On March 19, Utah Governor Jon Huntsman, Jr. signed a bill into law that bans some forms of key word advertising. The Trademark Protection Act, SB 236, establishes a new type of mark called an Electronic Registration Mark. Once a mark is electronically registered, the statute prohibits use of the Electronic Registration Mark to trigger advertising for a business, goods, or services of the same class as those represented by the Electronic Registration Mark.
Wow. I will admit this: For years I have been arguing that this field is so far out from what Congressman Lanham could ever have had in mind when he introduced our modern trademark law shortly after World War II that legislators, not courts, should decide how the Act should apply to keyword advertising. So I don’t have a huge problem with the concept.

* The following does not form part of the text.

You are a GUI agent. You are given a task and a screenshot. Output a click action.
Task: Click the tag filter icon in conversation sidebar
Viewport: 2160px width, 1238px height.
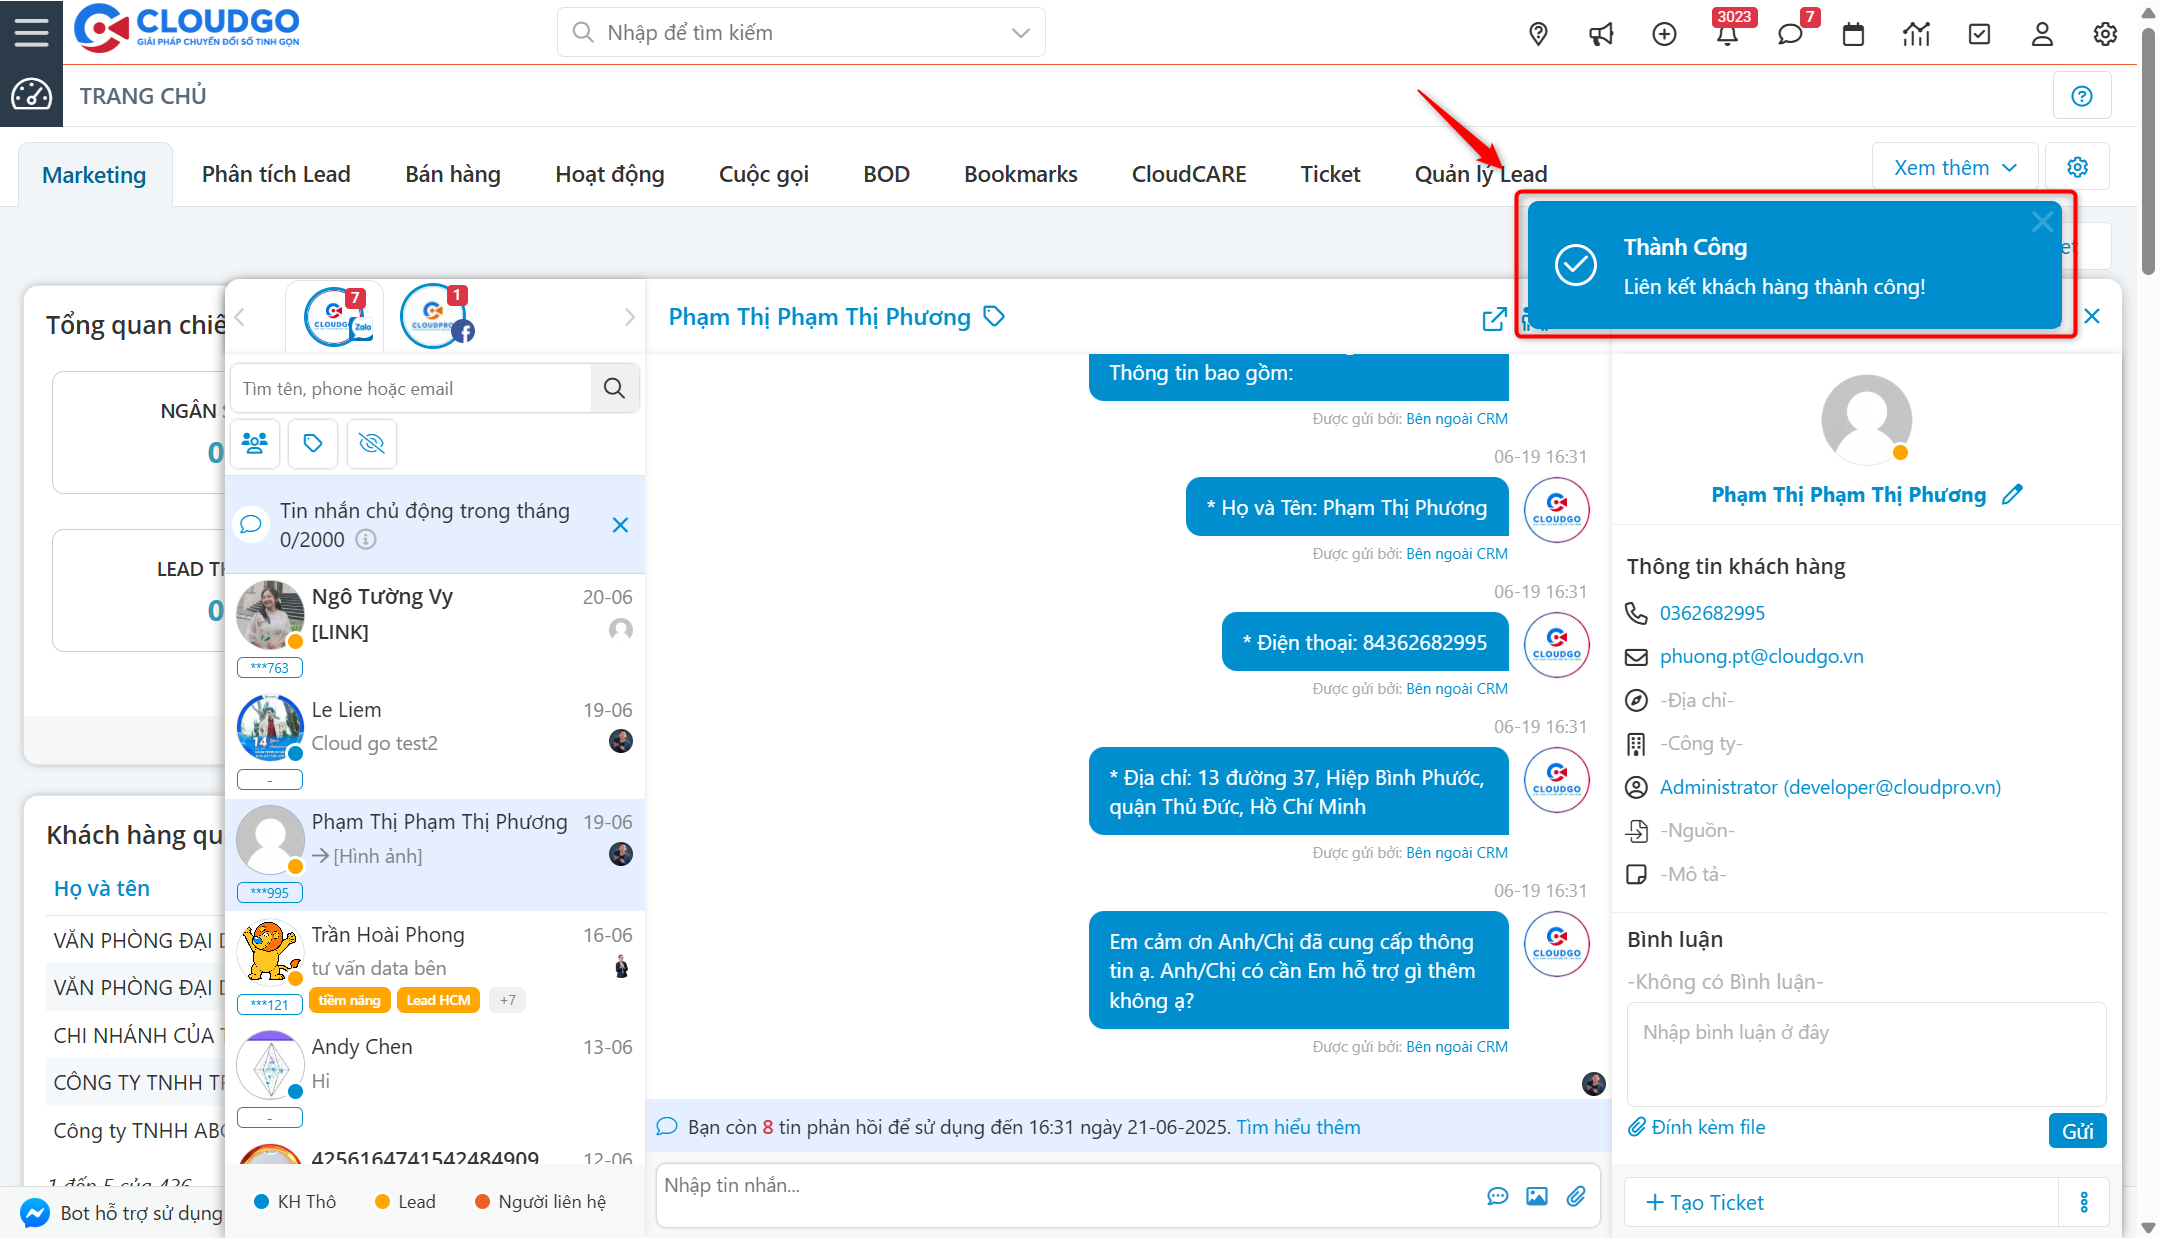click(x=313, y=443)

My problems, however, are these:
- As applied to fair use, which some keyword advertising utilizing someone else’s trademark, this law may be unconstitutional.
- This should be the subject of national, not local, policy — a decision for Congress, not state legislatures.
- The actual legislative outcome here is bad for commerce. I believe keyword advertising is often a useful method of comparative advertising. I do not believe at all in the “diversion” theory of trademark infringement, which is mere sophistry.
Hm. Utah, of all places, too. Who knew?
UPDATE: Since this post first went up in 2007, Eric Goldman addressed the issue here (2009) and then, in the context of the 1-800 Contacts, Inc. v. Lens.com, Inc. case out of the District of Utah, wrote this:
[1-800 Contacts] flip-flopped on the Utah legislature’s efforts to ban keyword advertising, helping to kibosh the first law and then trying to sneak in a second law that favored their interests–aided by the fact that their in-house lobbyist is also a legislator and voted in favor of the bill her employer advocated. Yet, on its site, 1-800 Contacts claims “1-800 CONTACTS engages on public policy issues related to ocular health and the right of contact lens wearers to choose where they fill their prescriptions. We have not and will not get involved in public policy outside of the scope of this interest.” Sorry, I’m going to have to call BS on that.
And so he does. The law, evidently, is still out there in the desert — as I am, from time to time, myself. And you know how I love the desert.
3 Replies to “Trademark lobby picks one up in Utah”
This law will ruin the Internet for Utah businesses and consumers. Here are my two scenarios that illustrate the absurdity of this law:
#1 THE CONCIERGE EXAMPLE:
When I go to a hotel concierge and ask, “Where’s the closest P.F. Chang’s?” He’ll probably say, “Well, it’s right on A street (Search Results), but there is a far-better little Chinese restaurant I like over on B street (Sponsored Result).”
Is Utah going to legislate all of its concierge desks into illegality, as well?
Google is nothing more than an online concierge that we visit when we are wanting to find something. They gladly do the service of pointing us in the right direction, but they also offer some additional advice on the side, literally. True, they get their kick-backs on the side, but hey, you, the consumer, make the final decision of whether to accept their advice. Only difference, Google (and search engines) are kind enough to clearly label their “side advice” as “sponsored results.”
#2 THE SUPERMARKET EXAMPLE:
The government has no right telling Google or your supermarket what to display on store shelves. When a consumer walks into Google and asks to be pointed to a certain brand of cough syrup, Google has every right to stock the neighboring shelves with competitors’ products. In the end, the consumer picks-up/clicks on the product of its own choosing!!!
Utah lawmakers passed a bad law, on the bad advice of bad men looking to score a bad-ass contract!